Given a group $G$ and a Sylow-p subgroup $P$ of $G$. If necessary -I am not sure whether it is or not- assume that $G$ has more than one Sylow p-subgroups. I am claiming that normalizer $N(P)$ of $P$ is itself. My arguement is the following:
If $P \subset N(P)$, then there is an element $g$ in $N(P)$ that is not in $P$. Since $g$ is an element of $N(P)$, we have $gPg^{-1}=P$. However, we know that $gPg^{-1} = Q$ is another Sylow-p subgroup of $G$. Then we get $P=Q$ which makes no sense so $N(P)=P$.
Is my argument correct?
Your argument is incorrect. It can happen that a Sylow p-subgroup $P$ of $G$ is also a normal subgroup of $G$. The Sylow 3-subgroup of the nonabelian group of order 6 is normal, for example. If $P$ is a normal subgroup of $G$ then $N(P)=G$.
You are right to say that $gPg^{-1}$ is a Sylow p-subgroup of $G$ whenever $P$ is such, but it's possible that $P = gPg^{-1}$ even when $g$ is not in $P$.
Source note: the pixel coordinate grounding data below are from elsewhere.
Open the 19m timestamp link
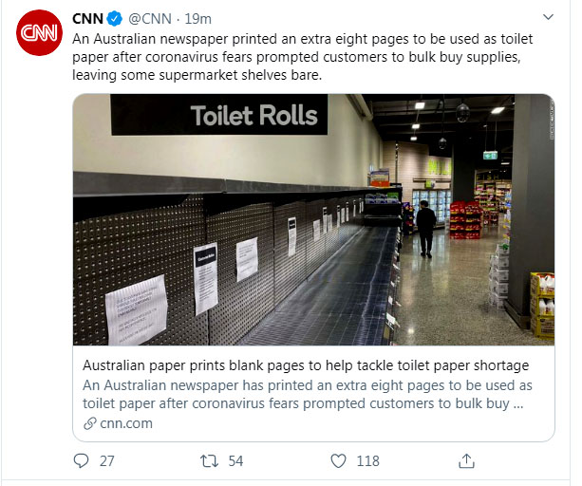 [197, 18]
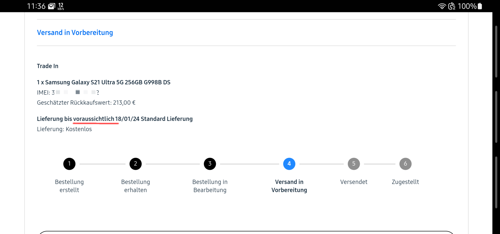
Task: Tap the network speed indicator
Action: click(x=61, y=6)
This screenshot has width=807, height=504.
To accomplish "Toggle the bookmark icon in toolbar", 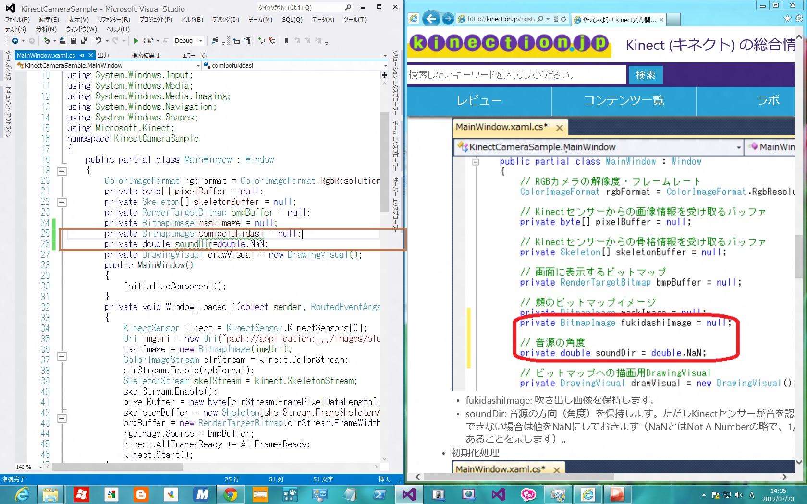I will [x=286, y=41].
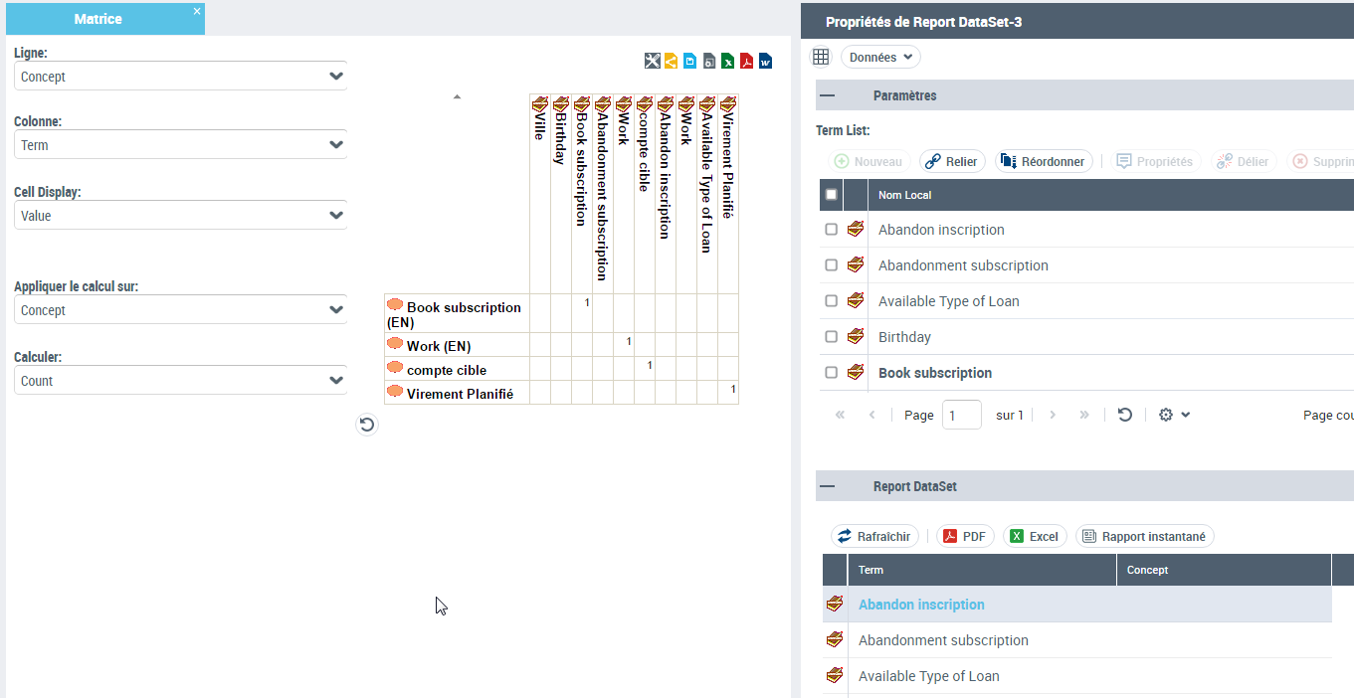The width and height of the screenshot is (1354, 698).
Task: Click the blue save icon
Action: (x=689, y=62)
I see that I need to add an example in which the Sylow p-subgroup is not unique. The nonabelian group $S_3$ of order 6 has exactly 3 Sylow 2-subgroups. Suppose $G$ is the direct product of $S_3$ and a cyclic group of order 5. Then $G$ still has three Sylow 2-subgroups. But the normalizer of each of these has order 10 -- all the elements of order 5 in G are in the normalizer of each Sylow 2-subgroup.